Images illustrating four different types of visual features from the monocular static conditions in the present study. Moving clockwise from the upper left, the images depict a smooth occlusion contour presented in silhouette, an object with a texture resembling red granite, an object with diffuse shading, and an object with specular highlights. Other stimulus conditions included objects with texture and diffuse shading, objects with diffuse shading and specular highlights, and specular highlights presented in isolation. This last condition was created by presenting the object against a black background. Example videos from each of the motion conditions can be downloaded at http://www.psy.ohio-state.edu/faculty/todd/JToddMovies.htm.
METHOD
Stimuli
The stimuli in this experiment depicted randomly shaped objects similar to those used in earlier studies (see Norman & Todd, 1996; Todd & Norman, 1995; Todd et al., 1997). Each object was approximately 9 cm in diameter in any given direction and was defined as a dense mesh of 8,192 triangular polygons. The objects could be rendered with various combinations of shading and texture. Shading was created using the standard OpenGL reflectance model, in which image intensity is determined as an additive sum of ambient, diffuse, and specular components. The objects were illuminated at a fixed slant of 30° and a tilt that varied randomly over a 360° range. The texture patterns were generated from an image of red granite. Each polygon in the triangular mesh was positioned at random within this image to define the polygon's individual texture pattern. This ensured that the pattern of texture on the depicted surface was statistically homogeneous and isotropic. In the moving conditions, the objects oscillated back and forth in depth over a 56° range at a rate of 87.5°/s. The slant of the rotation axis varied randomly across trials over a range from 0° to 30°.

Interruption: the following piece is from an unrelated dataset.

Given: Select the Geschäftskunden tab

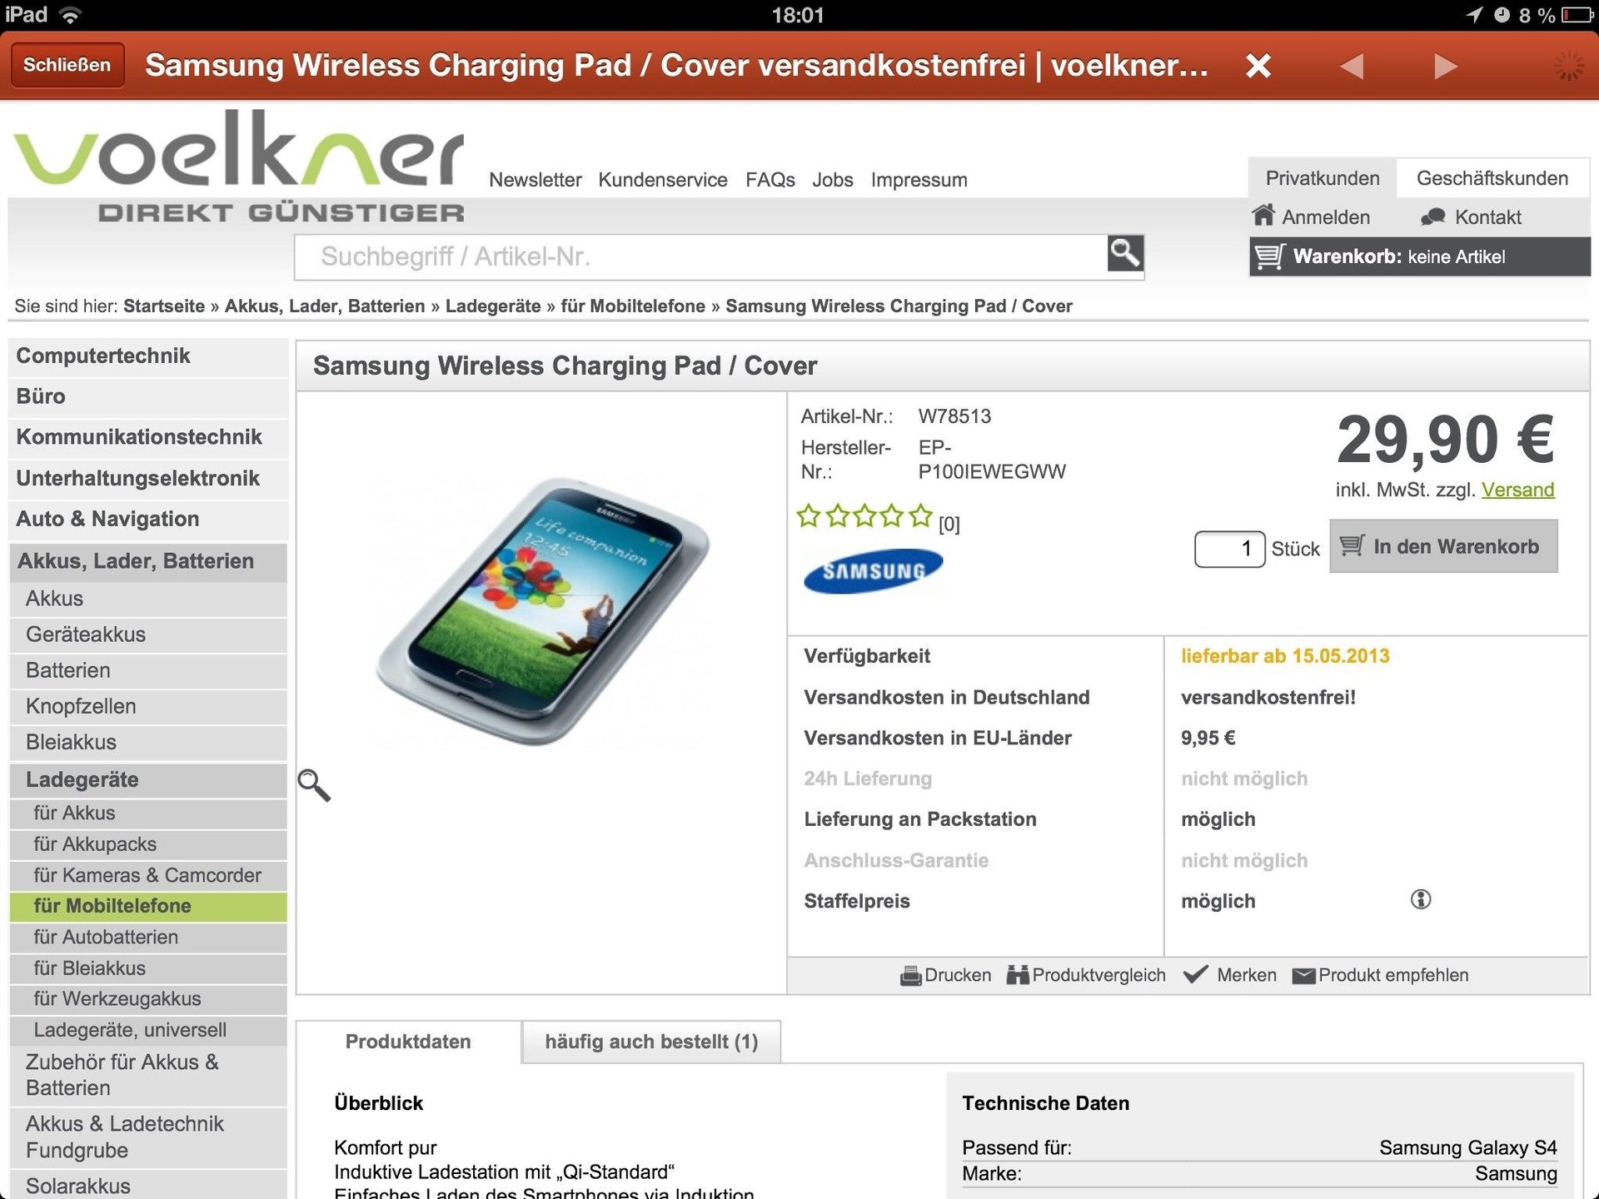Looking at the screenshot, I should tap(1492, 178).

The stimuli were rendered in real time on an Apple Power Macintosh Dual-Processor G4 with OpenGL and hardware graphics acceleration (Nexus 128, ATI Technologies, Inc., Markham, Ontario, Canada). The displays were presented at a viewing distance of 1 m on a Mitsubishi Diamond Plus 200 22-in. flat-screen monitor with a spatial resolution of 1280 × 1024 pixels. The observers wore CrystalEyes2 LCD shuttered glasses (Stereographics, Inc., San Rafael, CA), which alternated stereoscopic images in the left and right eyes at a 60-Hz refresh rate. In the monocular conditions, observers wore a patch over one eye.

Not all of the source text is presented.